WORK INSTRUCTIONS
With the string "Given" as the filter, copy each matching line from the records.

ENTRIES SHOWN
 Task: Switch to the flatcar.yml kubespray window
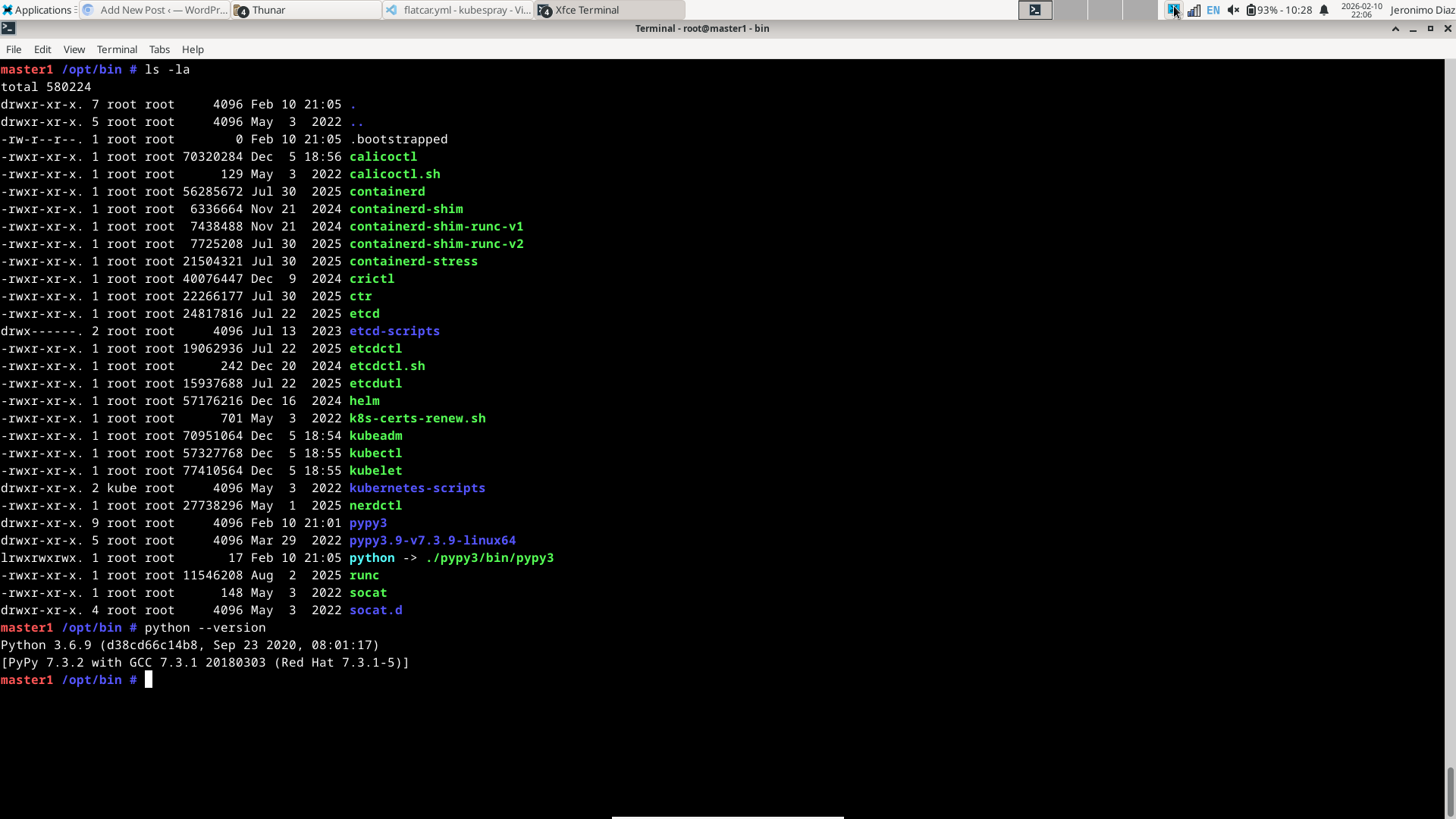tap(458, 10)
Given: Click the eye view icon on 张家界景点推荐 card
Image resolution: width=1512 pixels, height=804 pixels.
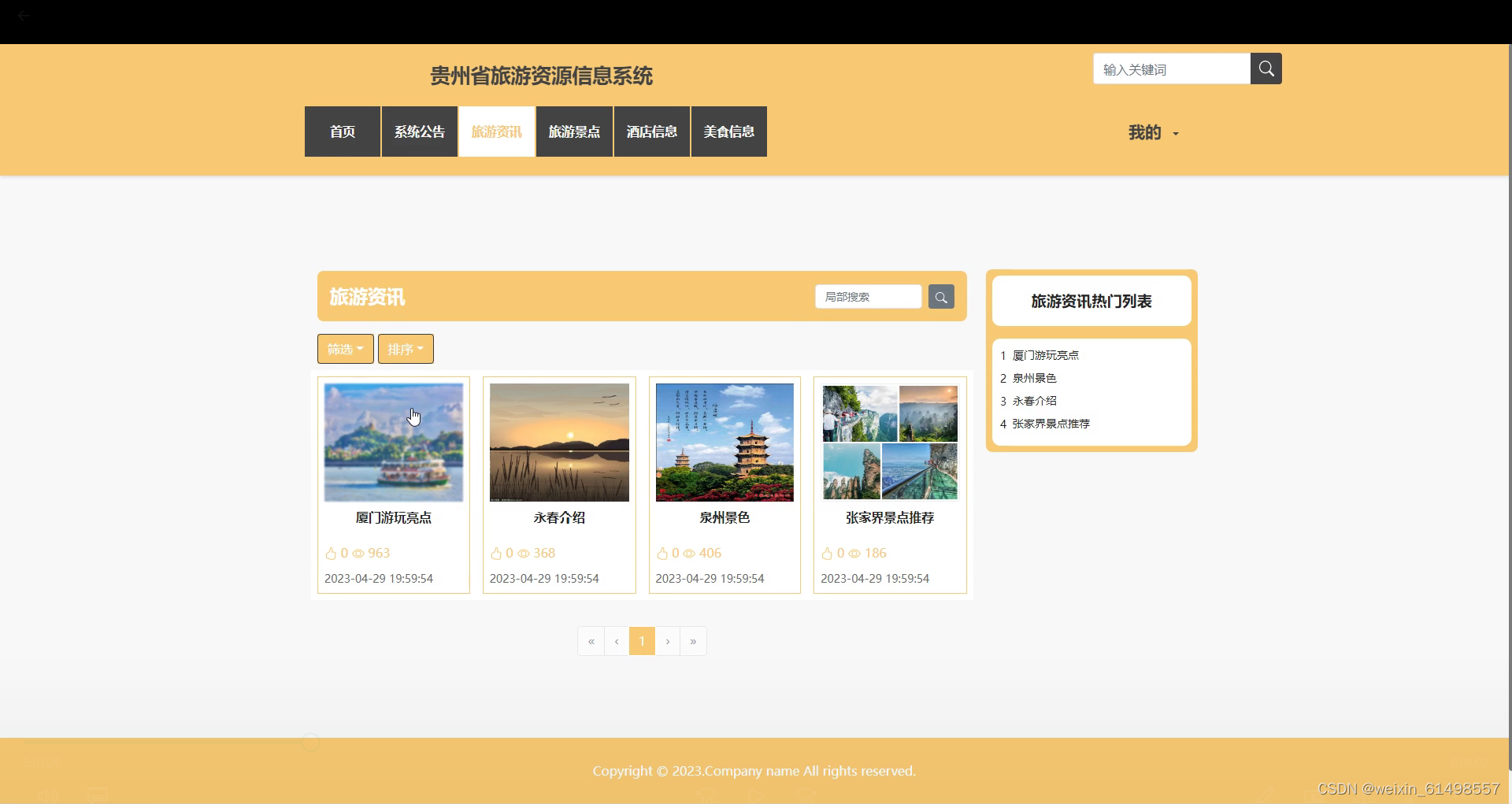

---

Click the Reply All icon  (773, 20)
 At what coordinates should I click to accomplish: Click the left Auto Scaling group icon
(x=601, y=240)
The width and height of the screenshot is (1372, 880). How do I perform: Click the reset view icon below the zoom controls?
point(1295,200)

--

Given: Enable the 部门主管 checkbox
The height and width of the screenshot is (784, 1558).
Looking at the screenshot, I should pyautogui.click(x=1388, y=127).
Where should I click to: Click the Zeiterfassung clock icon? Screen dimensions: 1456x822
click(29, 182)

ANSWER BELOW
Given: Click the eye view icon on 张家界景点推荐 card
Given: Enable the 部门主管 checkbox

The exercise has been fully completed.